** Source text **

BONGANI NGQULUNGA | Painful history thwarts Buthelezi's wish for reconciliation of ANC and IFP

Shenge’s party in KZN recently made their intentions clear by joining coalition of opposition parties

Mangosuthu Buthelezi with the late former president Nelson Madela in the early 1990's. File photo.
Mangosuthu Buthelezi with the late former president Nelson Madela in the early 1990's. File photo.
Image: Times Media

For a number of years before his death over a week ago, Mangosuthu Buthelezi, the founder and president emeritus of the Inkatha Freedom Party (IFP), advocated for reconciliation between the African National Congress (ANC) and the IFP. On several occasions, he expressed a wish that such reconciliation should happen before he died. His death without his wish being fulfilled raises important questions regarding the relationship between the two parties and whether the proposed reconciliation is possible at all.  

For many, Buthelezi’s advocacy for reconciliation between the two parties would have come as a surprise. After all, the decade leading up to the first democratic elections in 1994 was marked by bloody violence between the two political parties during which an estimated 20,000 people were killed. How could then the leader of one political party that was a major participant in the conflict turn around and advocate for reconciliation? In order to answer this question, it is important to briefly discuss the historical links between Buthelezi and the ANC, as well as the reasons behind the breakdown of his relationship with the ANC.

As is well known, Buthelezi has consistently argued that the IFP was built on the foundations laid by the ANC in 1912. He contended that it is anchored on the ideals that animated its founders such as Pixley ka Isaka Seme, John Langalibalele Dube, Solomon Plaatje, Sefako Makgatho, Walter Rubusana, Thomas Mapikela and many others. Those ideals included first and foremost the unity of the African people and ensuring that they worked together in order to achieve liberation and full citizenship in the country of their birth.

In other instances, Buthelezi went further than linking the IFP and the ANC on the ideological ground of African nationalism. In an interview with a radio station based in Durban, Buthelezi claimed that he was in fact a member of the ANC and that he had never renounced his membership of the party. Rather, it was the ANC that abandoned him after that November 1979 meeting after which Buthelezi and the ANC got alienated. During the fractious decade of the 1980s, Buthelezi used to claim that he, rather than the leadership of the ANC in exile at the time, was the standard bearer of the ideals of the original ANC. He was also the representative of what he referred to at the time Black South Africa.

** Task set **
(1) Rewrite the passage of the article on Buthelezi and the ANC that opens with the words "In other instances, Buthelezi" and closes with "Black South Africa.", changing "radio station" to "newspaper".
(2) Copy out every line in the records that contains the string "Where".
The article and the records have no connection to each other.

(Items from a dataset)

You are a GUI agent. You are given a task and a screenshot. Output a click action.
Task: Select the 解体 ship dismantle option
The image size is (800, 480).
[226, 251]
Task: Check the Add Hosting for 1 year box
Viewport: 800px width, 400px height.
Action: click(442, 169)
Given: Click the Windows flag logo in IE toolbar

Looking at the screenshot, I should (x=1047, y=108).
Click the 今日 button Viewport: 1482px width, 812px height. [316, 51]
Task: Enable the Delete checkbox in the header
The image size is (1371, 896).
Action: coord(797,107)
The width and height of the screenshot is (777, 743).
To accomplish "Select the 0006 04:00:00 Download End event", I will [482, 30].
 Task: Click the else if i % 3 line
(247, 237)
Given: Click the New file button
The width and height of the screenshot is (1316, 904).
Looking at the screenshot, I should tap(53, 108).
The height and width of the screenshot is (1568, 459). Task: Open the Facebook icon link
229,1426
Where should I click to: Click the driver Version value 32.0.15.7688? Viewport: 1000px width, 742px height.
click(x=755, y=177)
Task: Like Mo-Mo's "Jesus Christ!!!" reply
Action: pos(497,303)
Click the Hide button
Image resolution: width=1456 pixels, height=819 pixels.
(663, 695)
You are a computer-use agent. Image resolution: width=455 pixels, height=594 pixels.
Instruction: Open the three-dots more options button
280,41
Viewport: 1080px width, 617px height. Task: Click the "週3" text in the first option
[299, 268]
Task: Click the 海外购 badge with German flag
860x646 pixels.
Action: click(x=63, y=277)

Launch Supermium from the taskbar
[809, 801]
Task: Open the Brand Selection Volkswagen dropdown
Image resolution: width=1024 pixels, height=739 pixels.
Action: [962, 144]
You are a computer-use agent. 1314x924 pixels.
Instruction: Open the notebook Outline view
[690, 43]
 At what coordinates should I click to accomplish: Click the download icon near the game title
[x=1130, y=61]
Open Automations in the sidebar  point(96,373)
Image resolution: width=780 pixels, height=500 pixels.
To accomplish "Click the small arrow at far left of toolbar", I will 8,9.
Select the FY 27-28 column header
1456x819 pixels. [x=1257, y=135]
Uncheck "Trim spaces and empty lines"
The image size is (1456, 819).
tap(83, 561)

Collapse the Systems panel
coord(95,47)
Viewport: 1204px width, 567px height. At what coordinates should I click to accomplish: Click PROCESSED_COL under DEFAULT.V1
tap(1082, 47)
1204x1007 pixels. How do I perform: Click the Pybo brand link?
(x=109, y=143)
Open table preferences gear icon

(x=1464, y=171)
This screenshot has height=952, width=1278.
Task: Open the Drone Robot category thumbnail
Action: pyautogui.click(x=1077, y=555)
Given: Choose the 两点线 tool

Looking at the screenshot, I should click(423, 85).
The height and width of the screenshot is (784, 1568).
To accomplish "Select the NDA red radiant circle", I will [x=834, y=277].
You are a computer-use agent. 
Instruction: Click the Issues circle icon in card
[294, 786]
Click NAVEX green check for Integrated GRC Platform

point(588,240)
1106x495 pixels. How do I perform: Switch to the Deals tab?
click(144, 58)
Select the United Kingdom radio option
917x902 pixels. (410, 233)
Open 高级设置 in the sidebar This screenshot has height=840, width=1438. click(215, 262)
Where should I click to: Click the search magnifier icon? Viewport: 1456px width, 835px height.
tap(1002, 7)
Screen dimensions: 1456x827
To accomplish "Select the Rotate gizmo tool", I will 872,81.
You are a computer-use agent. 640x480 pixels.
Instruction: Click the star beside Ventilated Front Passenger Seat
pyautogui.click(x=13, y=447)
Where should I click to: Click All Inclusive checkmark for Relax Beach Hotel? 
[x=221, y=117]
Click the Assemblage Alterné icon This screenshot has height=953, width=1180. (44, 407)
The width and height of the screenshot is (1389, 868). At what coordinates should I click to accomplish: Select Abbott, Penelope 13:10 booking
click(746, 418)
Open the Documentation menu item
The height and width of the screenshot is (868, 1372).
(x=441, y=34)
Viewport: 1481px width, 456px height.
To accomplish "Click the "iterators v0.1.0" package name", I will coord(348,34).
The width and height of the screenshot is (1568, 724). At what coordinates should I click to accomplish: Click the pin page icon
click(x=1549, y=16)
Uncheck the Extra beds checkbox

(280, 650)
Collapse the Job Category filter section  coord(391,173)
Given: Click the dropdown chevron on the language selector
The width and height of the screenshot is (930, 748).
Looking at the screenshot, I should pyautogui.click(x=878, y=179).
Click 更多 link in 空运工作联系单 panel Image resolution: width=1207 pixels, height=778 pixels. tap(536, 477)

** Solutions below **
(1)
In other instances, Buthelezi went further than linking the IFP and the ANC on the ideological ground of African nationalism. In an interview with a newspaper based in Durban, Buthelezi claimed that he was in fact a member of the ANC and that he had never renounced his membership of the party. Rather, it was the ANC that abandoned him after that November 1979 meeting after which Buthelezi and the ANC got alienated. During the fractious decade of the 1980s, Buthelezi used to claim that he, rather than the leadership of the ANC in exile at the time, was the standard bearer of the ideals of the original ANC. He was also the representative of what he referred to at the time Black South Africa.

(2)
Where should I click to: Click the driver Version value 32.0.15.7688? Viewport: 1000px width, 742px height.
Where should I click to: Click the search magnifier icon? Viewport: 1456px width, 835px height.
Where should I click to: Click All Inclusive checkmark for Relax Beach Hotel? 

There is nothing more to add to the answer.